**Work order:** Each line of the records below that holds "size" should be copied out.

*** Dataset

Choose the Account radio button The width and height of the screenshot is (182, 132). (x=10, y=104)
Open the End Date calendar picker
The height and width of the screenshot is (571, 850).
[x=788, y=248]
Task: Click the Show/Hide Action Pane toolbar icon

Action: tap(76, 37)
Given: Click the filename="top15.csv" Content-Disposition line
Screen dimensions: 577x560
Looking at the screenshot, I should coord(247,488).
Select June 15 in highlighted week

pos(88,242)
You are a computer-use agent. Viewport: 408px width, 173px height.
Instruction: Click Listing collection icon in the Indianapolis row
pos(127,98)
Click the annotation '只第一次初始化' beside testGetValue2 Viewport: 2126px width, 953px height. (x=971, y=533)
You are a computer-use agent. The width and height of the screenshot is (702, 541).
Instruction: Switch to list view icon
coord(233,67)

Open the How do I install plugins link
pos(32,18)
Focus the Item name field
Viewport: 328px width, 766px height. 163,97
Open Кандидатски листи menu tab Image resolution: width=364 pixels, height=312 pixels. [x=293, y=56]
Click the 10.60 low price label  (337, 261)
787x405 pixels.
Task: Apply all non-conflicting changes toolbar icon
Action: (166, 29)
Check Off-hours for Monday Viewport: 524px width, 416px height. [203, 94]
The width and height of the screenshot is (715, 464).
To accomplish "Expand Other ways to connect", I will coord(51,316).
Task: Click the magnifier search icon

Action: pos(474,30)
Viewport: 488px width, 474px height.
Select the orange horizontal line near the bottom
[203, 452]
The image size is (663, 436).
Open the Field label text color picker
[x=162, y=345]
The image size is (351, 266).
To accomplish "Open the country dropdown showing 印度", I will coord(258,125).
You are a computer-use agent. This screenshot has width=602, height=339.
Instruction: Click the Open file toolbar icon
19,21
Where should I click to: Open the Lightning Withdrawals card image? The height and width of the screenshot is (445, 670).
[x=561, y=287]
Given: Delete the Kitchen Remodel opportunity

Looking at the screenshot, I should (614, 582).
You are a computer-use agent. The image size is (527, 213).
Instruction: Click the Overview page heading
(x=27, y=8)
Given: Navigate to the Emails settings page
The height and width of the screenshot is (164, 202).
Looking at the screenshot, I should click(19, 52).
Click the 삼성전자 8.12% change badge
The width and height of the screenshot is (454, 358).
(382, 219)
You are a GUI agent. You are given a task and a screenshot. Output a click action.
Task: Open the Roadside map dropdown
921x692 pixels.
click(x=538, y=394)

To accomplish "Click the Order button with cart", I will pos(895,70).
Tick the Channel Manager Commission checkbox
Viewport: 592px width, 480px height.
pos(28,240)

******

**Result of the task:**
The image size is (663, 436).
The image size is (351, 266).
You are a computer-use agent. The image size is (527, 213).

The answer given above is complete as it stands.